Published in final edited form as: Med Care. 2021 Feb 1;59(2):118–122. doi: 10.1097/MLR.0000000000001478

Table 2.

Agreement between the 1511 social network analysis (SNA) communities identified from 2015 100% Texas data and communities identified from other datasets

Testing data Number of communities# Recall§ (%) 1-purity§ (%) F-measure§ (%)
Mean ± SD, Median (IQR)
2015, with primary care services area (PCSA) boundary 1525 80.8 ± 33.0 1.4 ± 6.6 83.4 ± 29.8
100.0 (66.7–100.0) 0.0 (0.0–0.0) 100.0 (80.0–100.0)
2015, 20%, ≥ 6 shared patients** 1339 93.9 ± 16.4 9.3 ±16.4 90.9 ± 15.8
100.0 (100.0–100.0) 0.0 (0.0–16.7) 100.0 (85.7–100.0)
2015, 20%, ≥ 11 shared patients 1155 73.8 ± 29.9 1.1 ± 6.2 80.3 ± 25.3
80.0 (50.0–100.0) 0.0 (0.0–0.0) 88.9 (66.7–100.0)
#

The communities shown here are the community that contained the largest number of providers appearing in both testing and reference community. When multiple reference communities matched to one testing community, we calculated the average agreement measures for this testing community.

§

Recall: For each predicted cluster C, the recall quantifies the percentage coverage by C of the validated partition, P, in which C has the most elements. In our study, we calculated among the primary care providers (PCPs) in the reference community (identified from 100% data) the percent of those PCPs also in the testing community.

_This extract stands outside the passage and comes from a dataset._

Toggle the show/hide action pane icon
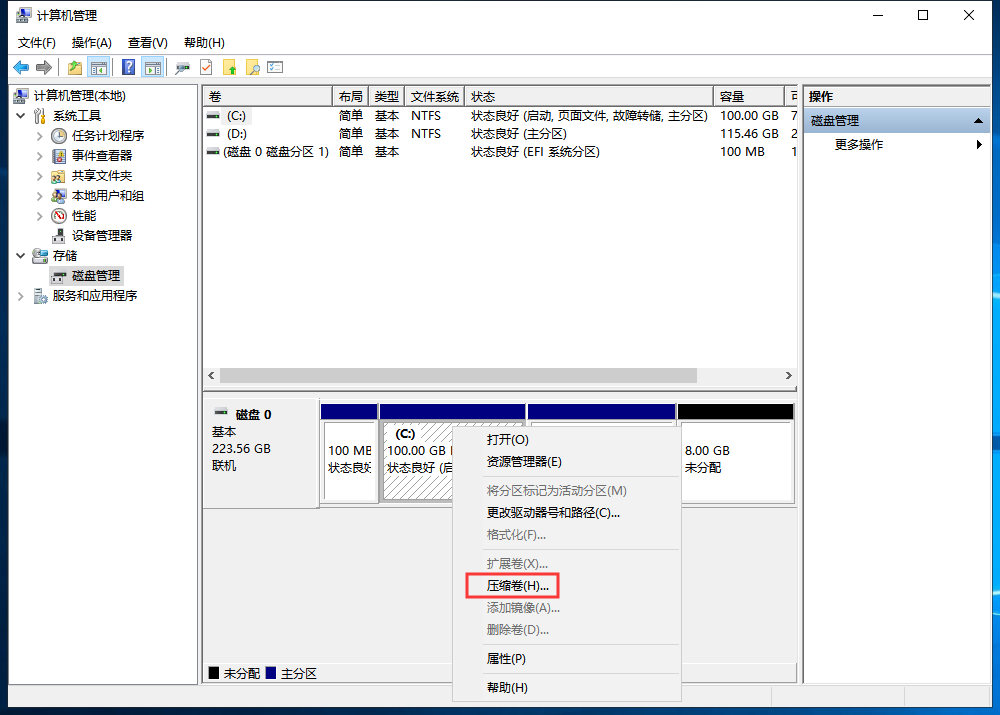The width and height of the screenshot is (1000, 715). point(152,67)
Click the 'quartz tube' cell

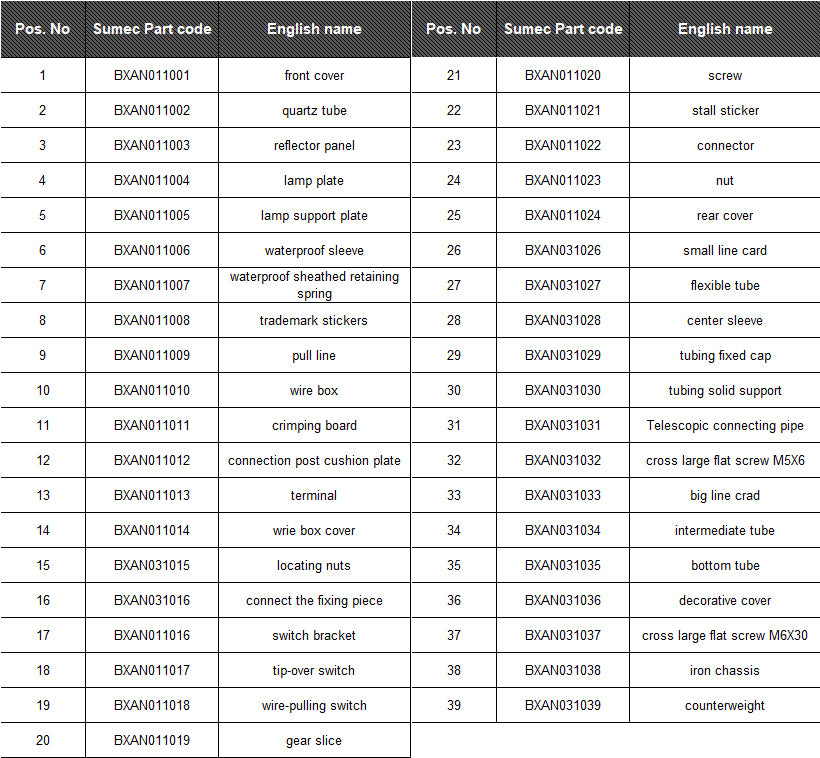pyautogui.click(x=314, y=110)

1-purity: Purity quantifies degree of homogeneous predicted clusters, in the sense of whether a predicted cluster contains elements of only one validated partition. A purity of 1 indicates that a predicted cluster contains individuals from only one validated partition. In our study, we compared to the PCPs in the reference community (identified from 100% data) the percent of additional PCPs in the testing community who were not found in the reference community.

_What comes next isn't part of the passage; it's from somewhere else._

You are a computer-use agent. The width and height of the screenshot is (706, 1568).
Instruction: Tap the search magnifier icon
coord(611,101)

F-measure is the harmonic mean of the above two quantities.

**

It was not feasible to survey 1511 practices identified from 100% statewide data. Therefore, we selected the 8 practices which were surveyed in our previous study and had at least 3 PCPs, and then compared those identified from 100% data and 20% data. We found 6 out of 8 practices with a recall measure of > 90% and a purity measure of 100%.